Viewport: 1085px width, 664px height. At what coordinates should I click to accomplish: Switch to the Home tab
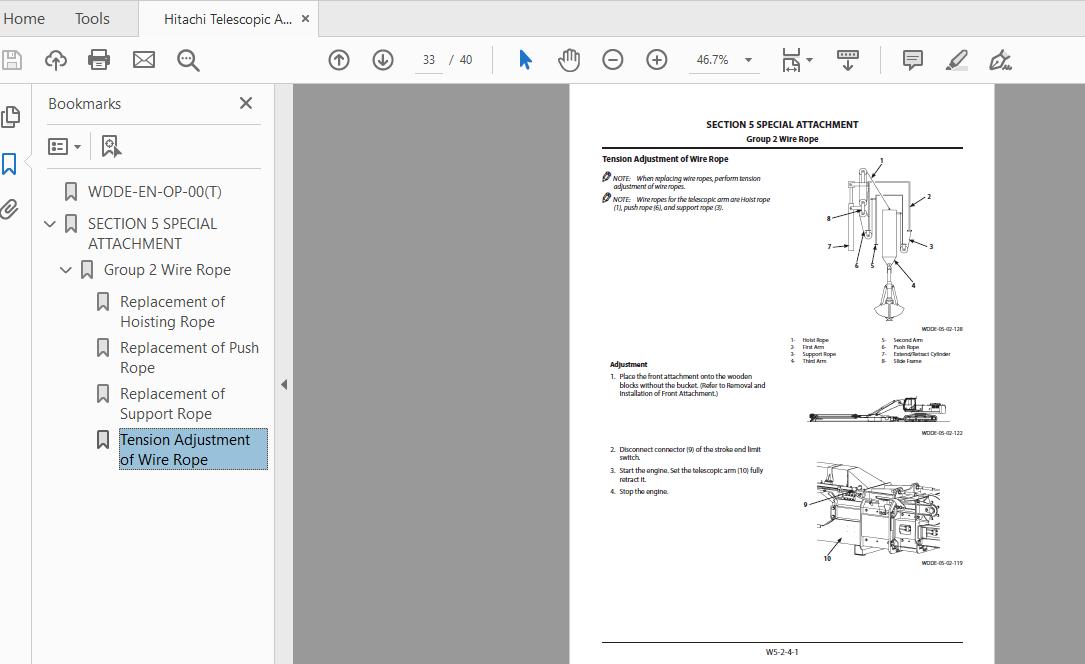click(x=24, y=19)
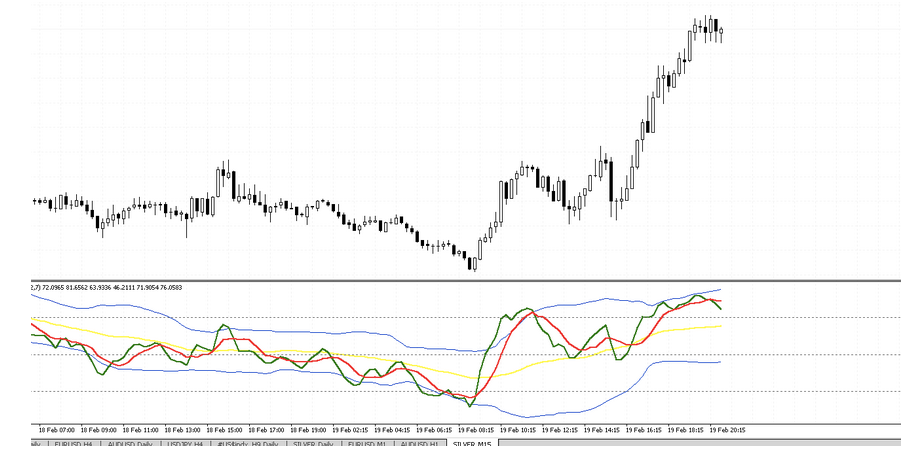Click the 19 Feb 02:15 time axis label
905x451 pixels.
(x=349, y=430)
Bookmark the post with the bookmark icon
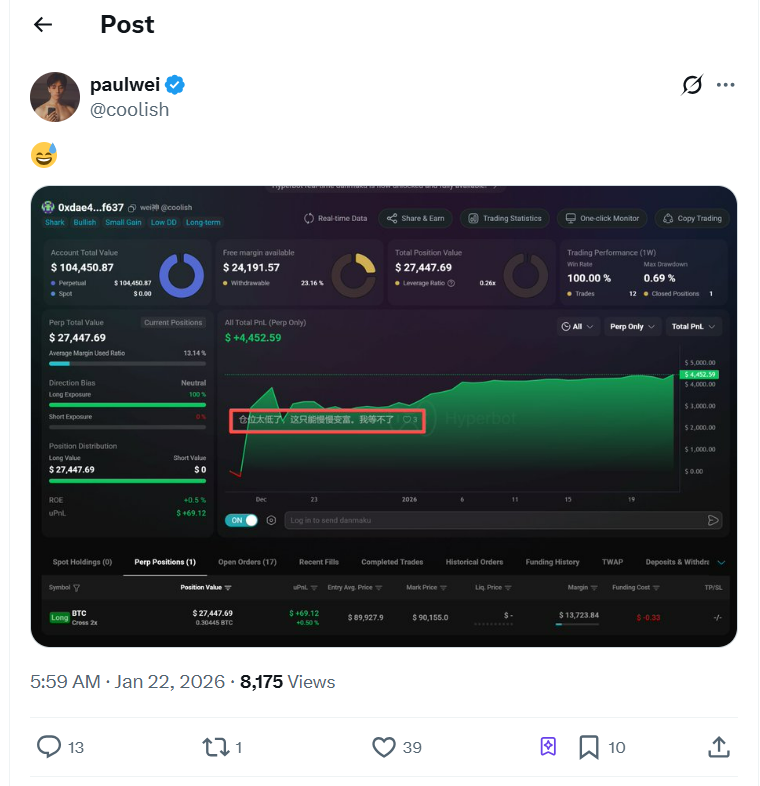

++++

### Exercise requirements
Pictures stay out; everything else in the listing above gets restated word for word.

### Worked solution
Viewport: 1085px width, 664px height. At what coordinates should I click to accomplish: Switch to the Home tab
click(x=24, y=19)
Click the 19 Feb 02:15 time axis label
905x451 pixels.
(x=349, y=430)
Bookmark the post with the bookmark icon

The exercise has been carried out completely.